At the conclusion of the 2012–2013 school year, Annunciation School permanently closed. The school building is presently used by a network charter school.

==History==

===The Brothers' School===

Since the establishment of the parish in 1852, the Christian Brothers of Manhattan College (when it was located on Old Broadway in Manhattan), ran a school for the boys of the parish, initially on the college property and then at a small building on West 131st Street and Amsterdam Ave.
It was known as the Brothers' School.

===The Convent School and later arrival of the Dominican Sisters===
In 1850 a boarding school for girls was established by the Religious of the Sacred Heart on the property of Manhattanville College, known as the Convent School.
A new school building was erected on West 130th St/Convent Ave in 1872, to be rebuilt in 1888 following its destruction by a fire.

The Christian Brothers continued to oversee Annunciation School until 1922, when Manhattan College relocated out of the area.
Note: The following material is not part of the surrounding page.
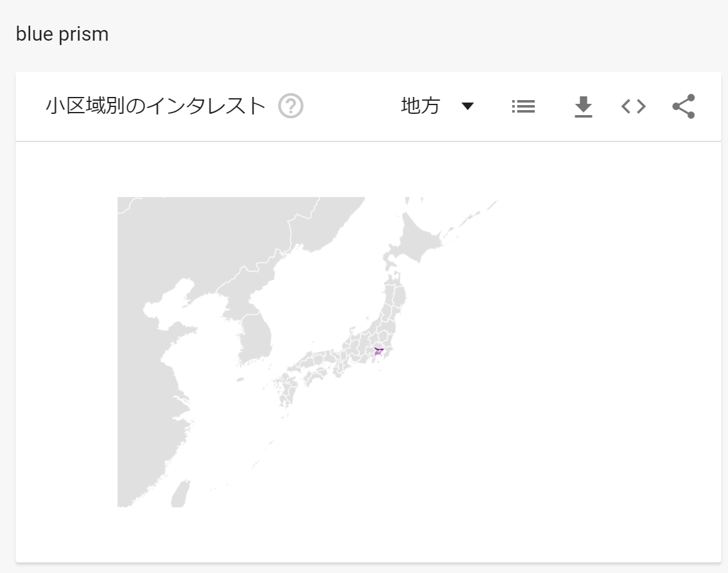Open the help tooltip beside 小区域別のインタレスト
This screenshot has width=728, height=573.
(x=291, y=106)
The Most. Rev. John J. Dunn, Auxiliary Bishop of New York and pastor of Annunciation Church engaged the Dominican Sisters ( Order of Preachers) of St. Mary of the SpringsColumbus, OH to teach and administrate Annunciation School.

===Co-Ed===

In 1952, the Religious of the Sacred Heart and Manhattanville College moved to Purchase, NY leaving the girls' school without teachers. The girls were moved to the Boys School and the Girls' School building was leased out, eventually becoming part of City College of New York. In 1953 there were 425 boys and 415 girls in the school.

New School Building

In 1961, under Fr. Thomas Donnelly (later Monsignor Donnelly) pastor of Annunciation Church, the parish bought and demolished three apartment buildings on Amsterdam Avenue to build a new addition to the school.
The cornerstone was laid in 1963 and the school was dedicated on
May 31, 1964, by the Most Rev. Edward Dargin, auxiliary bishop of New York.

===Piarist Fathers===

In 1977, the church was placed under the pastoral guidance of the Piarist Fathers. Consequently, the Piarists have been overseeing the school ever since.
In 1978, the Dominican Sisters gave up the administration of the school, although some sisters remained teaching for some time.
The Piarist Fathers are officially known as the Order of the Poor Clerics Regular of the Mother of God of the Pious Schools.
The order's mission is educating youth worldwide.